I’ve searched this forum for a solution to my question but nothing has helped, so here goes: Is there any automated way of synching voice audio tracks by adding/removing to silence gaps? I don’t mean rigorously synced word for word, but rather roughly sentence for sentence, such as when an audio track is translated into another languages.
My image below shows a specific example for 2 short audio clips (eng.mp3 and ita.mp3), but what I’m after is something that can be done automatically for much larger audio tracks. This kind of syncing is especially useful for language learning.
The audio is simply counting to 10 in both English and Italian, first at normal speed and then slower. To manually sync these I just removed silence gaps as shown.
My idea about doing it automatically would be that the user would define key points such as those shown by the pink arrows and then Audacity would remove silence gaps before those key points in order to line them up a seen by the dashed pink lines (I think this is called keyframes in video?).
For best results the user would select such points in places where the silence before was long, but a really sophisticated system would detect silences everywhere in between the set points and reduce them intelligently (linearly?) in between. But maybe that’s asking too much.

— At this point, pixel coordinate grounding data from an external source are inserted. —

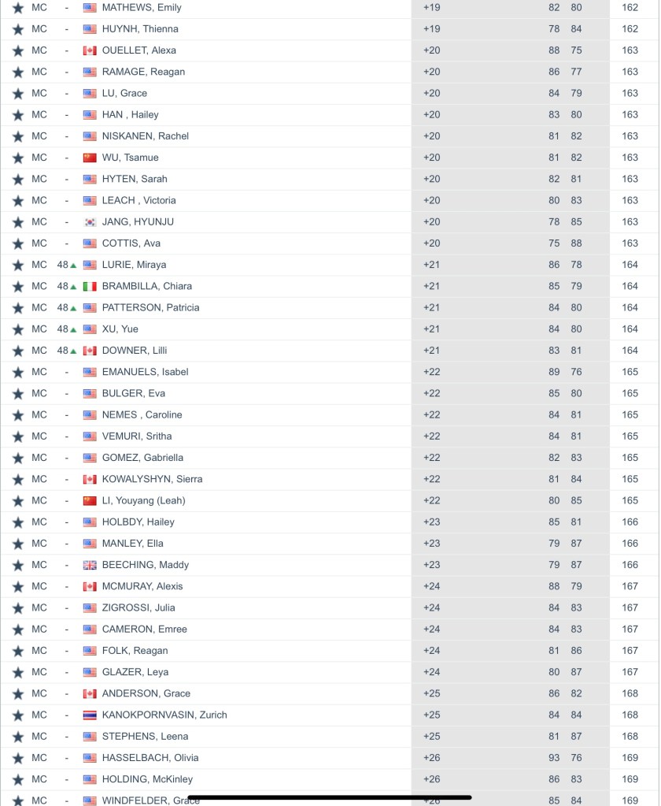Screen dimensions: 661x806
Task: Click the Italian flag beside Chiara Brambilla
Action: point(90,286)
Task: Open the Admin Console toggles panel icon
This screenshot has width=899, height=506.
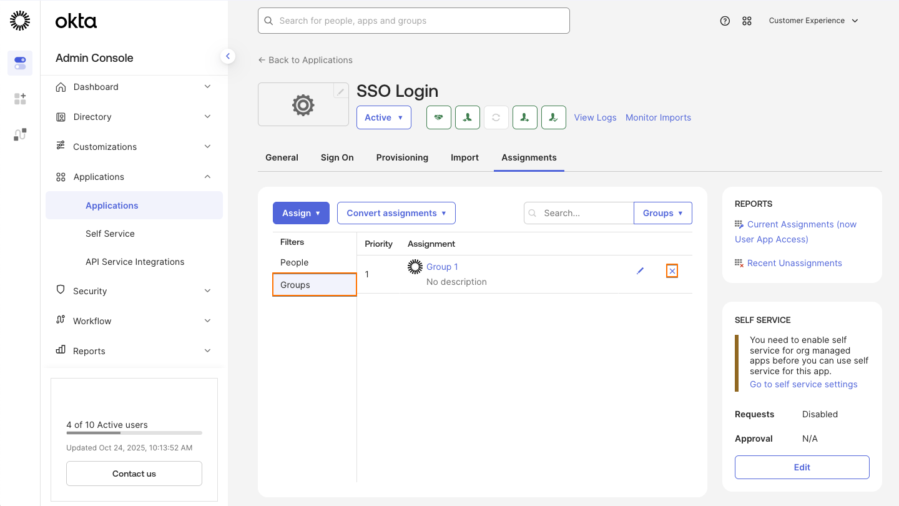Action: pos(19,63)
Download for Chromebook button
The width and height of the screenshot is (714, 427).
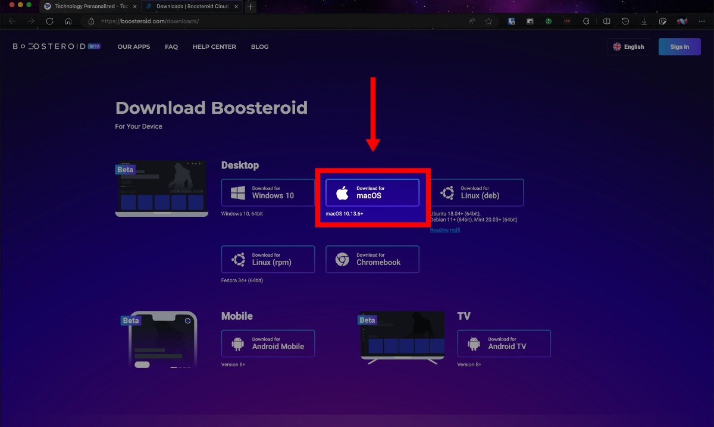click(x=372, y=259)
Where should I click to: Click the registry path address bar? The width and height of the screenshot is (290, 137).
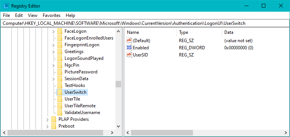click(145, 23)
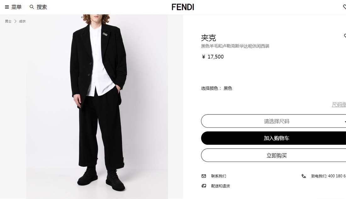Open the 请选择尺码 size dropdown
This screenshot has width=346, height=199.
coord(273,121)
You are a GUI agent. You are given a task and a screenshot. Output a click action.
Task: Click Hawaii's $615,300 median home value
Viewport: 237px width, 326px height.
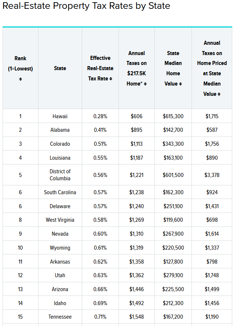pos(173,116)
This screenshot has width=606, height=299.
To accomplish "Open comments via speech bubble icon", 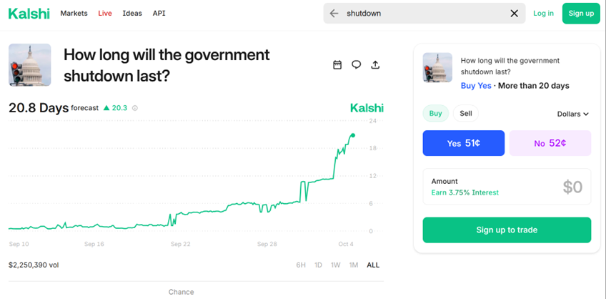I will pyautogui.click(x=356, y=65).
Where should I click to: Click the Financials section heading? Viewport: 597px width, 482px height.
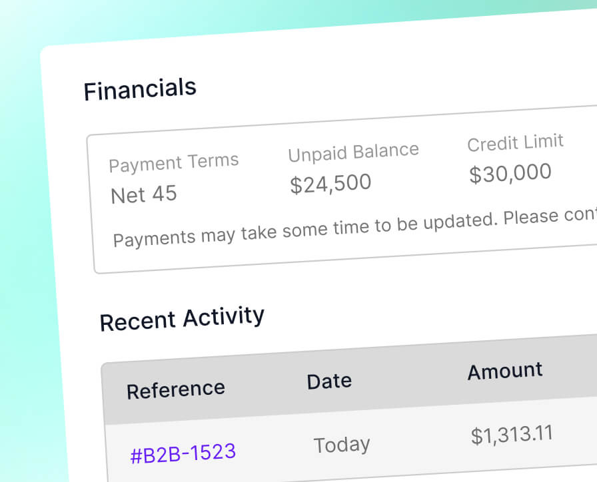[x=140, y=89]
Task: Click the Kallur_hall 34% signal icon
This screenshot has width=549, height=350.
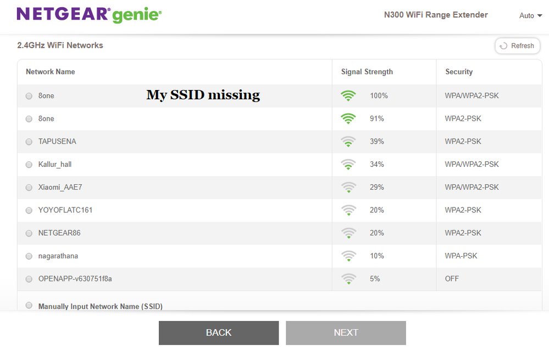Action: [348, 165]
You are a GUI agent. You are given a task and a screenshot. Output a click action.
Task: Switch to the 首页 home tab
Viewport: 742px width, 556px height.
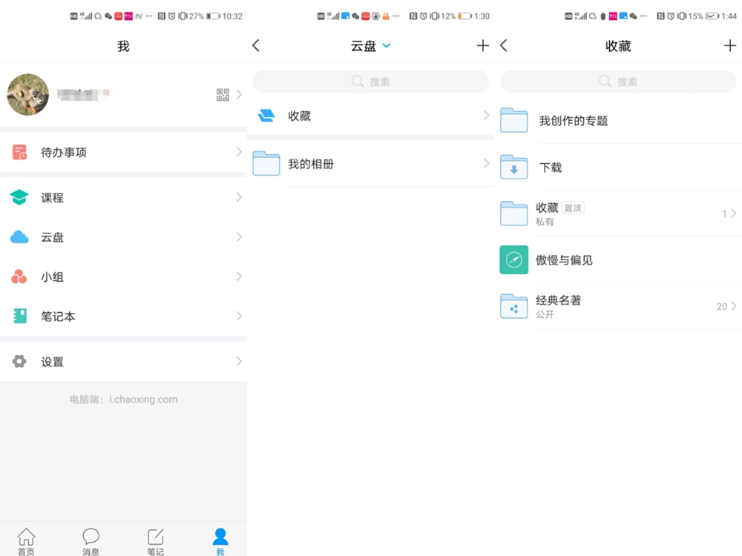[x=26, y=541]
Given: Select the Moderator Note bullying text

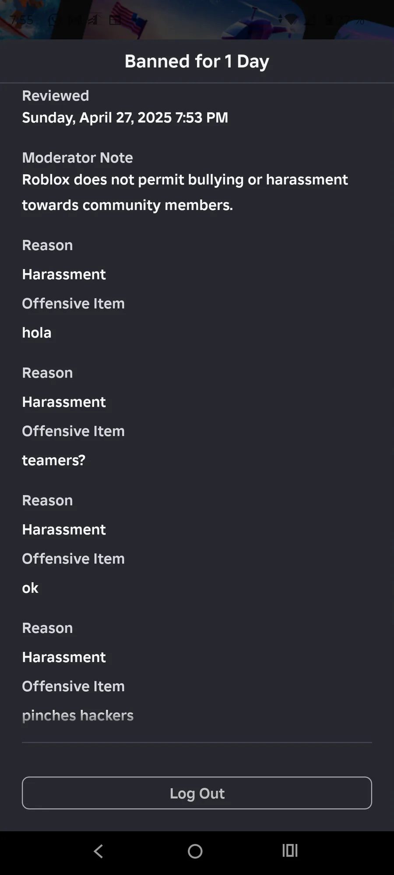Looking at the screenshot, I should [185, 192].
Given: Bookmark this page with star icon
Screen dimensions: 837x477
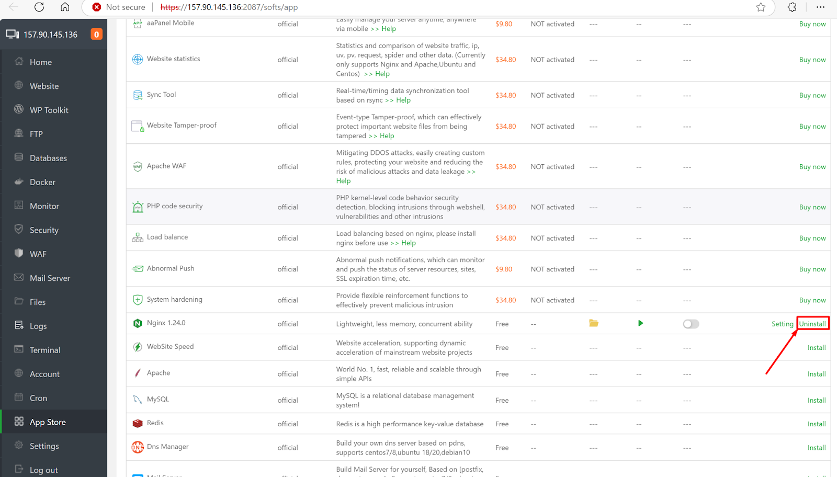Looking at the screenshot, I should [x=761, y=7].

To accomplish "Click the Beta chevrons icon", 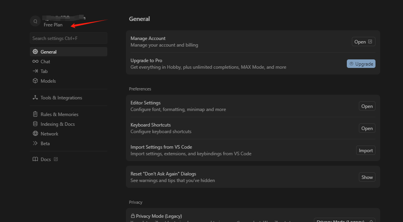I will (x=35, y=144).
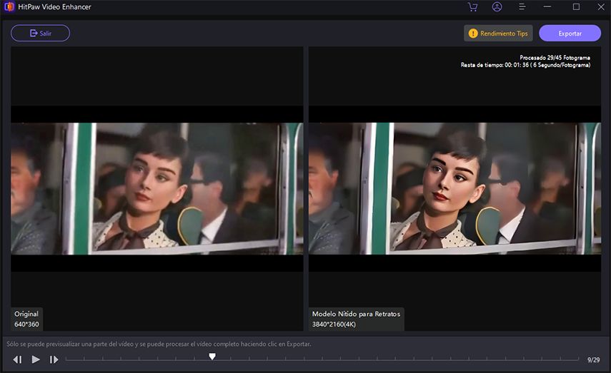Play the video preview
This screenshot has height=373, width=611.
[36, 359]
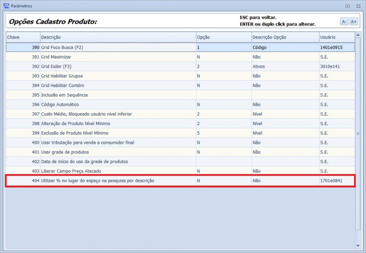This screenshot has height=253, width=366.
Task: Sort by the Chave column header
Action: point(22,37)
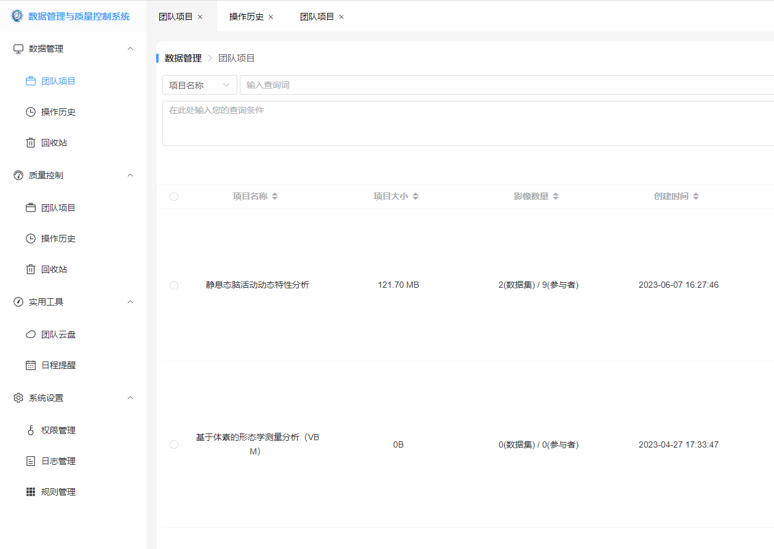Click the clock icon for 数据管理 操作历史
The width and height of the screenshot is (774, 549).
click(31, 112)
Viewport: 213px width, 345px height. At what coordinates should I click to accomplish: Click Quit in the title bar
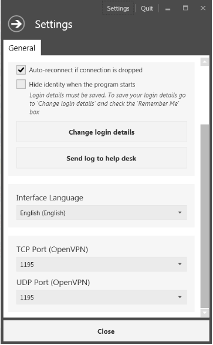147,8
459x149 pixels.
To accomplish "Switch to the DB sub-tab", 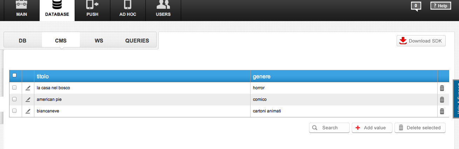I will [23, 40].
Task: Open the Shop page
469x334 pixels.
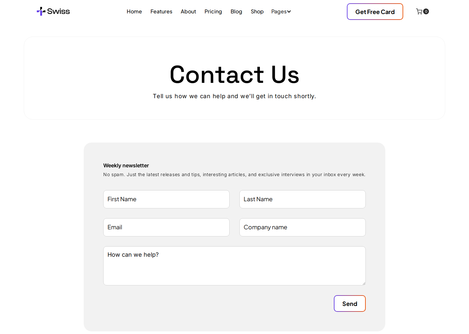Action: pyautogui.click(x=257, y=11)
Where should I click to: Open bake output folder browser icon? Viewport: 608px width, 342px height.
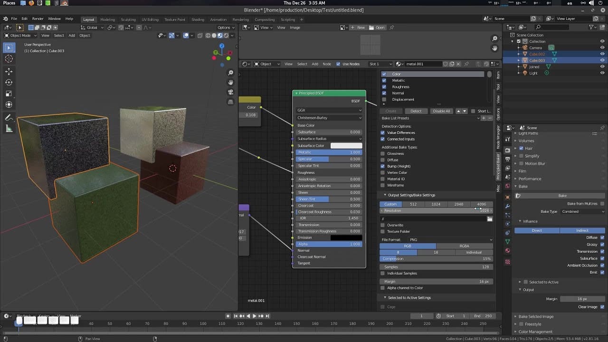(x=489, y=219)
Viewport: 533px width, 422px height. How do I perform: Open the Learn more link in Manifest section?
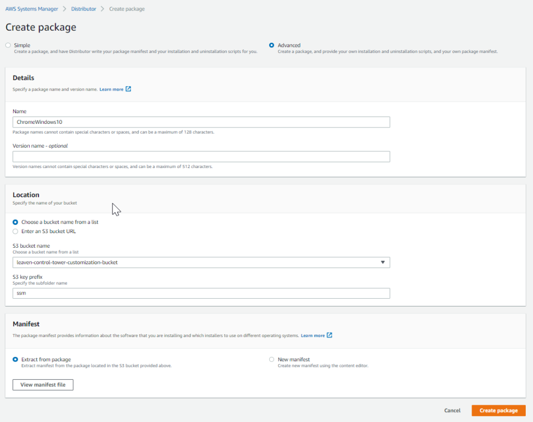click(x=312, y=335)
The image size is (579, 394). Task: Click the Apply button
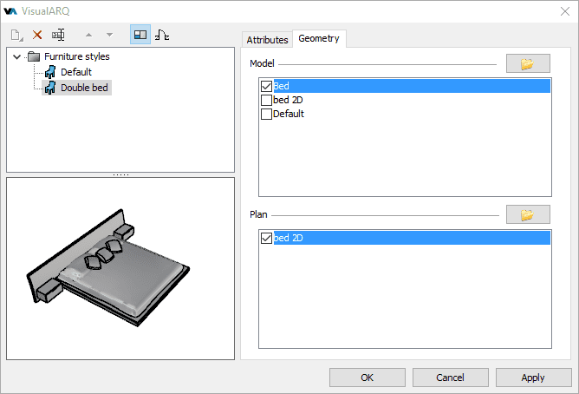[532, 378]
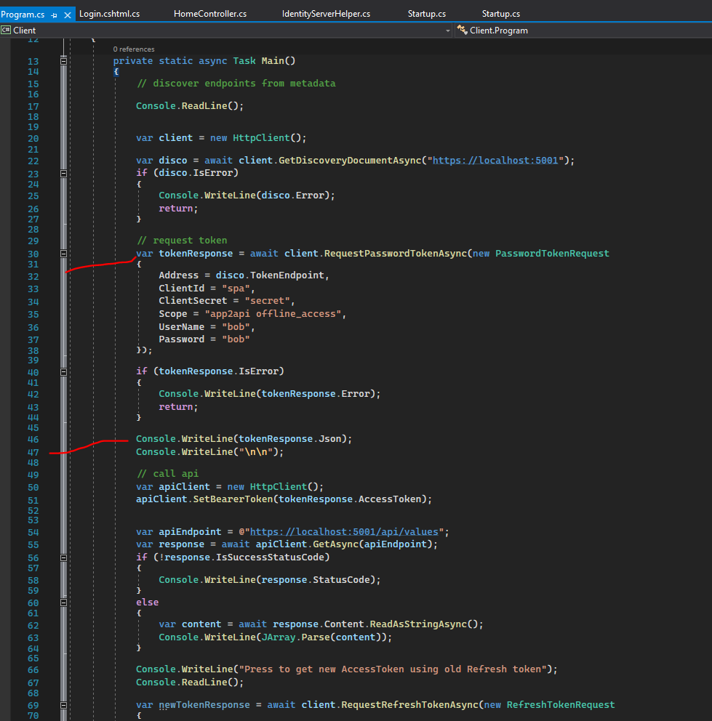The width and height of the screenshot is (712, 721).
Task: Click line number 30 in the margin
Action: [33, 253]
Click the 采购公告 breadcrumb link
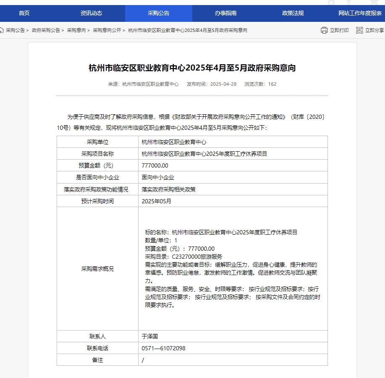The image size is (385, 378). (x=15, y=30)
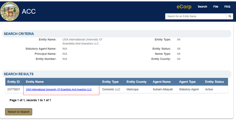Viewport: 236px width, 121px height.
Task: Select entity ID 23775831 cell
Action: point(14,89)
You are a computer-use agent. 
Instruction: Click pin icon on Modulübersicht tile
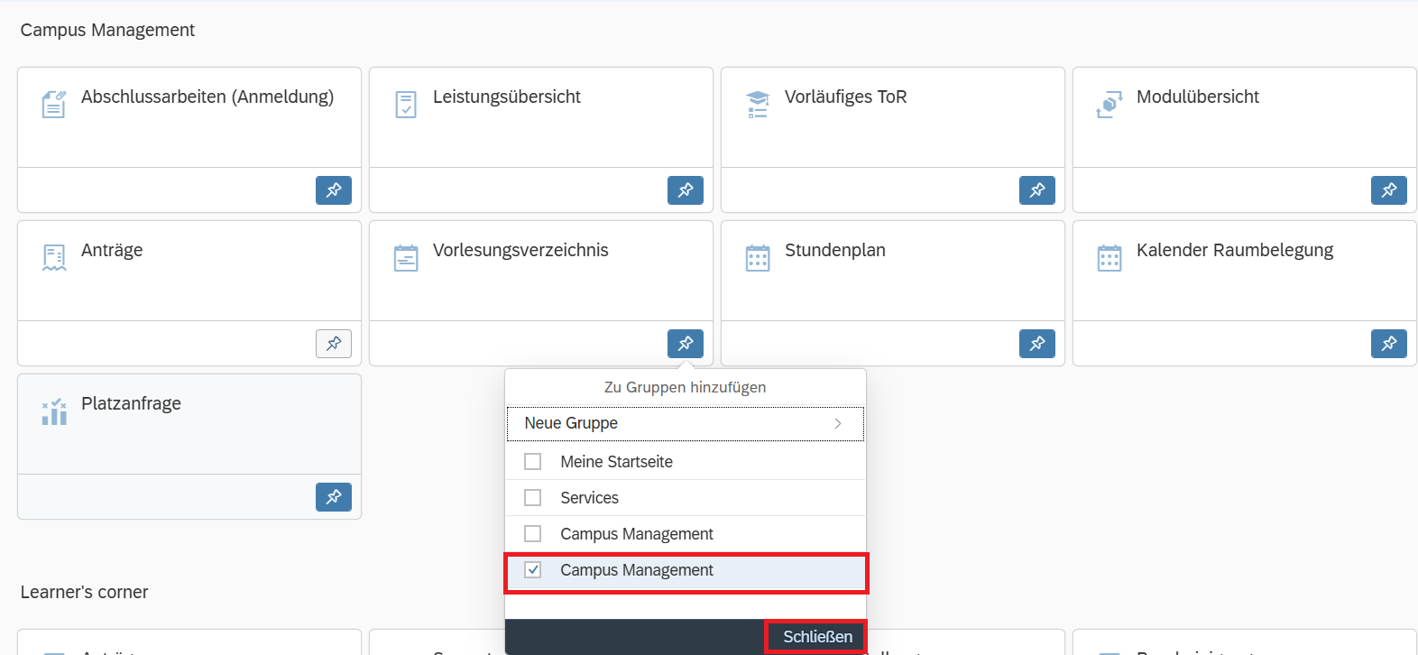pyautogui.click(x=1389, y=190)
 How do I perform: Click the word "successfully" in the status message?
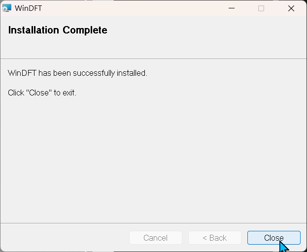click(94, 73)
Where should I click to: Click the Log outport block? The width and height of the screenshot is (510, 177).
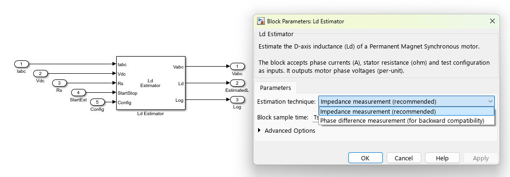pos(237,99)
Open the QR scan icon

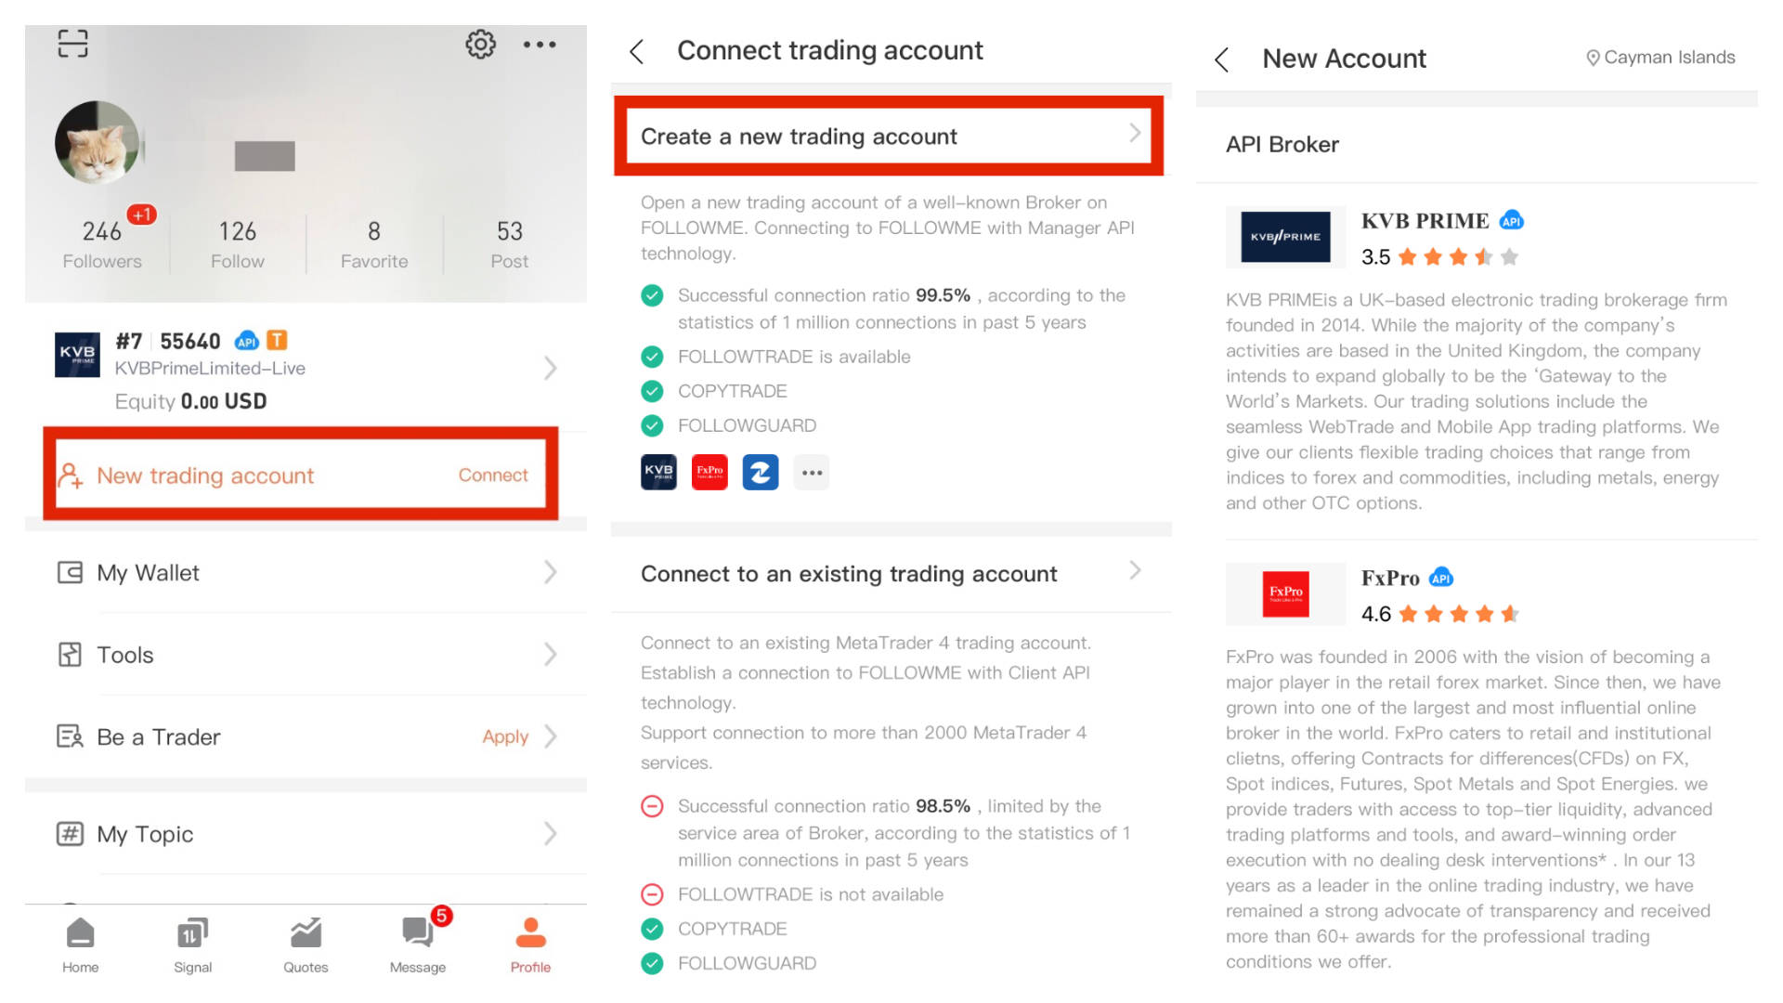pos(72,44)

You might ask, “Why would this be needed?” Well, audio gets out of sync for all sorts of reasons ranging speakers rate of speaking, strange pauses due to getting distracted, latency in the audio equipment, delays in signal transmission related to wifi or poor internet connectivity, etc… The point is that I run I’ve run into this problem over the years and fixing the problem manually is really tiring for audio over an hour or more.